那天我觉得格外焦虑,就像人一样。人们总是担心接下来会发生什么事,难以保持镇静,无法专注于当前,而是担忧未来。人们通常对于自己拥有的东西并不满足,他们反而对于自己“即将”拥有的东西感到忧心忡忡。一只狗则多半可以压抑自己的不安,减缓新陈代谢原本的速度,就像魔术师大卫·布莱恩在游泳池底创下闭气纪录一样——他周边世界的节奏也跟着改变了。就狗正常的一天来看,我可以动也不动地坐上好几个小时。但是那一天我很焦虑,我既紧张又担心,坐立不安又心神不宁。我来回踱步,就是无法静下来。我并不在乎那种感觉,不过知道那很可能是灵魂进化的一种自然过程,所以我应该尽量去习惯。
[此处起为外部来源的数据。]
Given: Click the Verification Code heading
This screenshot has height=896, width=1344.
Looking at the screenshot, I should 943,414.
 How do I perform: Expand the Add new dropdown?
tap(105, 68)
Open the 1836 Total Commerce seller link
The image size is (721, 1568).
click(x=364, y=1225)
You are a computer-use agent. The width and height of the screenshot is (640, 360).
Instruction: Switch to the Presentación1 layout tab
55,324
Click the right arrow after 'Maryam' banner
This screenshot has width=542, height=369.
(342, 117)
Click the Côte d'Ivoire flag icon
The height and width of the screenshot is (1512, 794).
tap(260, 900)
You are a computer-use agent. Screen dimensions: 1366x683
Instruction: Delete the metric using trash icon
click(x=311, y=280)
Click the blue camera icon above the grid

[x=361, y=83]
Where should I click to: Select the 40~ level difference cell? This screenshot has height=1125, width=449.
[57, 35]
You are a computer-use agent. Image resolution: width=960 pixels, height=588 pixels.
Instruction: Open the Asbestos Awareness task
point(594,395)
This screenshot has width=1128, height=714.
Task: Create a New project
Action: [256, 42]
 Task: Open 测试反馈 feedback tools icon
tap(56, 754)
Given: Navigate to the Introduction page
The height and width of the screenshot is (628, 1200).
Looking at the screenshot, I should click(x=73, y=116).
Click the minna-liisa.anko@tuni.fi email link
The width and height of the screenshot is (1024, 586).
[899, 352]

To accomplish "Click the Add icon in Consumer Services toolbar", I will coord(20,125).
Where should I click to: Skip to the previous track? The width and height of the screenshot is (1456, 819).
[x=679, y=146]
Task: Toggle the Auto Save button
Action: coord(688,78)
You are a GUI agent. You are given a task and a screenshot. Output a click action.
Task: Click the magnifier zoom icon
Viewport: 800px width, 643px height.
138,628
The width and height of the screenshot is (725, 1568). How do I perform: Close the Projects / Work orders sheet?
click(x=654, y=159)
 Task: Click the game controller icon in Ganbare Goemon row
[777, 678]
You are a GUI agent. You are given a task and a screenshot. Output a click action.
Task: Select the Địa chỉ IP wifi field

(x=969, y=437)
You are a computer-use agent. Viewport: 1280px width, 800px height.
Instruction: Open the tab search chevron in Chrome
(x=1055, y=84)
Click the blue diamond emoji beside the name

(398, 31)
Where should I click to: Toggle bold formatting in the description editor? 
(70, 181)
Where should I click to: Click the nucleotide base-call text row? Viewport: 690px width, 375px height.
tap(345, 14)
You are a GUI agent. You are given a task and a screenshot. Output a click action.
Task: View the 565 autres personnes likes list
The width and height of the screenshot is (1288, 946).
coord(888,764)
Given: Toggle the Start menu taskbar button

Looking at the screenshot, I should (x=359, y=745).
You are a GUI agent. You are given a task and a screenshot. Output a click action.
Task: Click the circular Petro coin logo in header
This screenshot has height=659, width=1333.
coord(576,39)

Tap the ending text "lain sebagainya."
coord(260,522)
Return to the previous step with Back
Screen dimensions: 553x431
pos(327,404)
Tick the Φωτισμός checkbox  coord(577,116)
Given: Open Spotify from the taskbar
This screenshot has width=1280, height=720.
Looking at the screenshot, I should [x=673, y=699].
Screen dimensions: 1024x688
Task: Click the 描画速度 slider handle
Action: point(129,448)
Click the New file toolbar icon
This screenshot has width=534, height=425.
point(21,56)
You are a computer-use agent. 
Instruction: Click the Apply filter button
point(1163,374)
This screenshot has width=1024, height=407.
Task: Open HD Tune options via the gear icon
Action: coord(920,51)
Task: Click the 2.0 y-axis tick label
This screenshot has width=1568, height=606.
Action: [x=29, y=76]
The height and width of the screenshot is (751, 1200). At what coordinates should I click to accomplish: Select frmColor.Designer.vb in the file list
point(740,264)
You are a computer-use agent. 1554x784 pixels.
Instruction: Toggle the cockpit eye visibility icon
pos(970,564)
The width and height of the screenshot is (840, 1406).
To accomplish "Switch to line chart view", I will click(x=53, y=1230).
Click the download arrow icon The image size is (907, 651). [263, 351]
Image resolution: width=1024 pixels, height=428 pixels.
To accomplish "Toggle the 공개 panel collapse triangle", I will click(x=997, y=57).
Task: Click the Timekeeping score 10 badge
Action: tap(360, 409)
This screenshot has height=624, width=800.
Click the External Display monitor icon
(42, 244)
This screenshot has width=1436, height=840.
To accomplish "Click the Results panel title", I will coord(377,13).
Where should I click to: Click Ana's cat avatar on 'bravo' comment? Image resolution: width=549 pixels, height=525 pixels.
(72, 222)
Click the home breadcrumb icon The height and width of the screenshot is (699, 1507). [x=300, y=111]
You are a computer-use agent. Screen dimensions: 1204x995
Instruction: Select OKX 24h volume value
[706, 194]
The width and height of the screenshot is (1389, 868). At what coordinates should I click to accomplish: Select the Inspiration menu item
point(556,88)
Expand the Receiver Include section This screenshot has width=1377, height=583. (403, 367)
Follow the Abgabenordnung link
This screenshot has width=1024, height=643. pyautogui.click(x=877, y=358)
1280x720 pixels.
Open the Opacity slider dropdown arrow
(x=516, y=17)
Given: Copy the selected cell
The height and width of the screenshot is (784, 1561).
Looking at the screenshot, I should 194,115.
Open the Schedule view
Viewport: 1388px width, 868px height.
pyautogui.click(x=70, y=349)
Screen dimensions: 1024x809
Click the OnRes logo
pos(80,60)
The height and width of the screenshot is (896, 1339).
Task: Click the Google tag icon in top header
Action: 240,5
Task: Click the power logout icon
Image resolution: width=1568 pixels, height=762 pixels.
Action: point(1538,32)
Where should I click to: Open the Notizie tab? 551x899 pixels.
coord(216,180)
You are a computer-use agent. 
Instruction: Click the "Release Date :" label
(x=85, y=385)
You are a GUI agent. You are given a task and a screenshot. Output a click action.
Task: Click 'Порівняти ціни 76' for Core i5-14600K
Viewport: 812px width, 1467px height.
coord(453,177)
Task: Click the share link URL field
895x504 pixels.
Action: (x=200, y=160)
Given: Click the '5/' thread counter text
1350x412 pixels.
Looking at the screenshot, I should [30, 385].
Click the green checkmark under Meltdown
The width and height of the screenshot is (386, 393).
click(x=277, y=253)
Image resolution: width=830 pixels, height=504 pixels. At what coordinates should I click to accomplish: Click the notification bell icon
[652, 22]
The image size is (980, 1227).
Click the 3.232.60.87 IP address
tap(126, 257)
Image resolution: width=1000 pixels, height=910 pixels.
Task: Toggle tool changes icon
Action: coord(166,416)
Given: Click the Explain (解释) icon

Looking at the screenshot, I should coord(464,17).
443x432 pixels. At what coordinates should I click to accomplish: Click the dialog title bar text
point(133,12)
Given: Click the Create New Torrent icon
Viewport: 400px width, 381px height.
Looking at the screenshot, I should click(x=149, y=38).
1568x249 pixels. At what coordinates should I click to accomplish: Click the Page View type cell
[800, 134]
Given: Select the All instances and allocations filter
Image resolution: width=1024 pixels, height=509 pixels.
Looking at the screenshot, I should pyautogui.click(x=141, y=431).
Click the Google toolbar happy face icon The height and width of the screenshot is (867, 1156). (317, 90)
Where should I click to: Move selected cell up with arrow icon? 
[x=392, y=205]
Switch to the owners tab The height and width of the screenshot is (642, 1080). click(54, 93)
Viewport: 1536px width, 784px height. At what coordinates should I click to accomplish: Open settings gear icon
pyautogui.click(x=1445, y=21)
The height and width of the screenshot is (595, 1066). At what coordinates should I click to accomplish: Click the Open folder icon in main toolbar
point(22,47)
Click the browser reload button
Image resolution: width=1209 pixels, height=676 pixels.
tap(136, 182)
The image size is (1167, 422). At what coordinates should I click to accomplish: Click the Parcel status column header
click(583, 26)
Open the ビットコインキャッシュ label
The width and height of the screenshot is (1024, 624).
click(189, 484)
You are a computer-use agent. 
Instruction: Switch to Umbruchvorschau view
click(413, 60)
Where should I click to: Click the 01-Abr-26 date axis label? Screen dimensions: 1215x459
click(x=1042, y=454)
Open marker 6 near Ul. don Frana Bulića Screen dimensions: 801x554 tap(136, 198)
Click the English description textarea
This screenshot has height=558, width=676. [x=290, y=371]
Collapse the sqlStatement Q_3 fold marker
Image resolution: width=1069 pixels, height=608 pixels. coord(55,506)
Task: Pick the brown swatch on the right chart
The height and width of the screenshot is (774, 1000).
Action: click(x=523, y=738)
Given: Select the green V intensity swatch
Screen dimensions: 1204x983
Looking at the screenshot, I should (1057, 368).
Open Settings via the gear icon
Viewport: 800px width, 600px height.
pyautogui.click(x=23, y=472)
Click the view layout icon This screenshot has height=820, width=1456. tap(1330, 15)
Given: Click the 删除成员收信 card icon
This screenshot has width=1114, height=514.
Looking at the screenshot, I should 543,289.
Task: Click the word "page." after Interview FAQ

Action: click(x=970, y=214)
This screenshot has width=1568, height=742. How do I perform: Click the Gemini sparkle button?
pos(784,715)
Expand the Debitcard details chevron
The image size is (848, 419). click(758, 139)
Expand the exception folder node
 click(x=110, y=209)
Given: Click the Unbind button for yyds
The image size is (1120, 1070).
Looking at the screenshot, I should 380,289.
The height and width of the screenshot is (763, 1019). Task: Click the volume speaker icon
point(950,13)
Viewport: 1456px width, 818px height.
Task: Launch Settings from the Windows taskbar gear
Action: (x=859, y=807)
修车厂里的一个隔间打开了,湿热的风让空气变得雾蒙蒙的。史吉普这个留着大胡子的滑稽大块头,已经尽职地洗好了车主要取的车,尽管外头也在下雨。
“雨水不脏,尘土才脏。”他一直自言自语,这是西雅图洗车业的箴言。他捏紧手上的海绵,肥皂水宛如河流一般,从一辆保养得完美无瑕的绿色2002宝马的挡风玻璃上急奔而下。我躺着,头搁在前腿中间,窝在修车厂门口,看他工作。
那一天好像永远不会结束似的,一直到那辆西雅图警车出现,两名警察下了车。
“要不要我帮两位洗个车?”史吉普对他们大喊。
警察似乎对这个问题感到困惑,对看了一眼。
“外头在下雨。”其中一人说。
“雨水不脏,”史吉普开心地说,“尘土才脏。”
警察用怪异的眼光看着史吉普,似乎不知道他是不是在嘲笑他们。
“不用了,谢谢。”其中一人开口回答。他们走向通往大厅的门,然后走了进去。
我穿过修车厂的回转门,进了档案室。站柜台的是迈克尔,我就在柜台后头闲晃。
“午安,警官,”我听到迈克尔说,“车子有问题吗?”
“你是不是丹尼·史威夫特?”其中一人开口问。